- David Cameron ordered £450million crackdown in the wake of 2011 riots
- Teams of experts get children back to school and adults into work
- National Audit Office warns work project is under-performing
A flagship government scheme to tackle Britain’s troubled families has helped just 720 people back to work.
The Whitehall spending watchdog warned the scheme, which set an overall target of getting 20,000 into jobs, was ‘under-performing’ and urged ministers to intervene more quickly when things go wrong.
The project is supposed to turn around so-called ‘Shameless’ families, with children back in school, crime cut and thousands of parents back in work.
The Department for Work and Pensions project managed to get only 720 into a job, against a target of almost 20,000
Ministers said they wanted to end the ‘it’s not my fault’ culture which allowed up to 120,000 problem families to avoid taking responsibility for their own lives.
The Department for Communities and Local Government’s ‘troubled families’ programme has a budget of £448 million.
The Department for Work and pensions (DWP) aimed to get 22 per cent of people on the programme into work employment over three years to March 2015, with a budget of £200 million.
But the National Audit Office (NAO) said the DWP programme had achieved only resulted in 720 people finding work, just 4 per cent of its target.
None of the firms it was using to provide services had met the department's target.
The NAO said that while there was evidence that families were beginning to benefit from the programmes, there was a risk that expectations will not be achieved.
Amyas Morse, head of the NAO, said: ‘These innovative and ambitious programmes are beginning to provide some benefits but elements of both are underperforming.
Community Secretary Eric Pickles said the 'no nonsense' approach of the scheme was working
‘This is the result of poor co-ordination between the departments when designing and implementing their programmes and of the risks taken in launching the programmes quickly.’

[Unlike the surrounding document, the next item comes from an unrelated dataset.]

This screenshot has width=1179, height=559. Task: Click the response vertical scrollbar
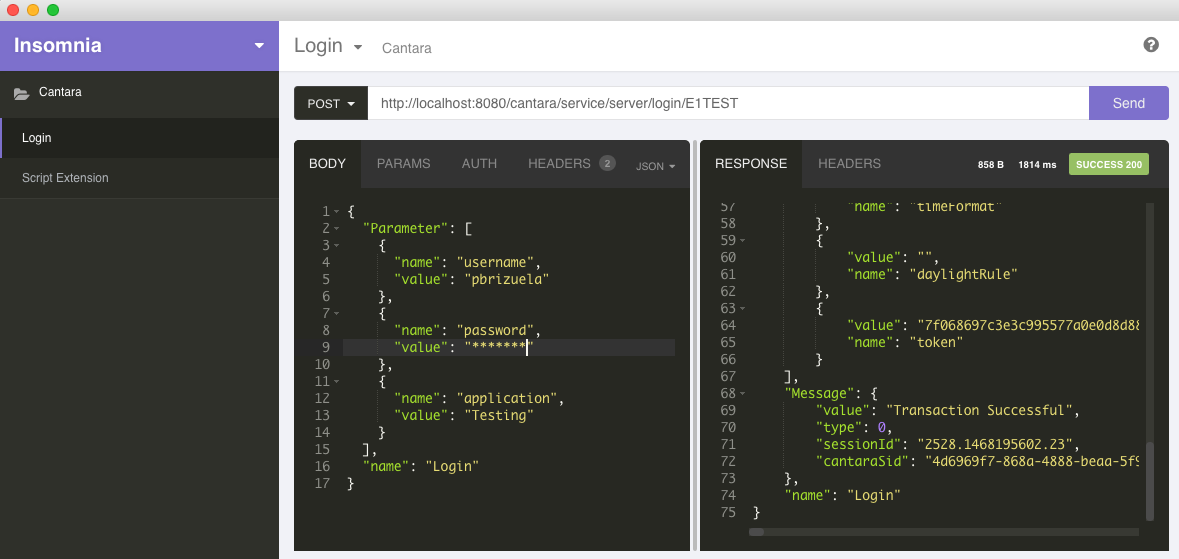click(x=1149, y=480)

She claimed there was a lack of understanding about how councils and companies would use the payment by results scheme.
‘To achieve their objectives, the departments need to continue to liaise with one another and monitor the success rate of both programmes, adjusting them when necessary.
‘They must continue to work with local authorities and contractors to understand why performance is so varied, intervene if it does not improve, and quickly build an evidence base to show which interventions work best.’
Local authorities in England have turned around 22,000 families, exceeding a 3 per cent target, but they have attached only 62,000 families to the programme, 13 per cent below an NAO estimate.
The Government has estimated that the cost to the taxpayer of troubled families was around £9 billion annually for the spending review period of 2010-2015, before the programme was introduced.
Of the total, the Government estimated that £1 billion was spent tackling issues including mental health and drug and substance misuse, and £8 billion was spent reacting on areas including social care and the costs of crime, such as court costs.
Mark Serwotka, general secretary of the Public and Commercial Services union, said: ‘It's difficult to see the DWP programme as anything other than a catastrophe for the vulnerable families who deserve our help but are being let down.
‘First with the work programme and now this, private companies are proving themselves incapable of providing the kind of complex, dedicated support necessary, despite the hundreds of millions of pounds of public money being funnelled their way.’
Mr Serwotka said the poor results also showed that giving work to private firms was ‘fantastically misguided.’
David Cameron launched the troubled families programme in the wake of the 2011 riots in London and other English cities
‘Data published last week showed that since the troubled families programme started in April 2012, 2,400 members of troubled families started a job. This data only covered fewer than half the number of people from troubled families local authorities are currently working with, so we expect the real number helped into work to be much greater.’